Problem requirements:
Copy out again, unchanged, the listing below from the line that has "At what coordinates" through the line that has "View full report".

Information provided:
--------------------

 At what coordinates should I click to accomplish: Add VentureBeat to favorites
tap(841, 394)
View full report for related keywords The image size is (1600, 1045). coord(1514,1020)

--------------------

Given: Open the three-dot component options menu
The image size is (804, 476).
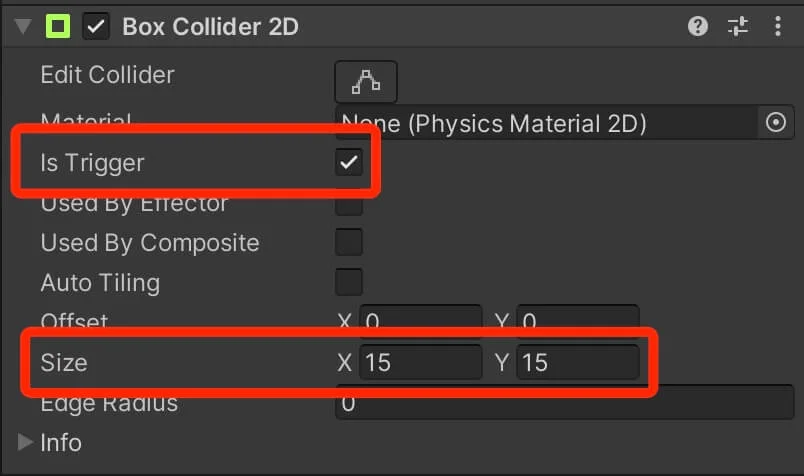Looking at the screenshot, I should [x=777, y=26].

--------------------

Written response:
 At what coordinates should I click to accomplish: Add VentureBeat to favorites
tap(841, 394)
View full report for related keywords The image size is (1600, 1045). coord(1514,1020)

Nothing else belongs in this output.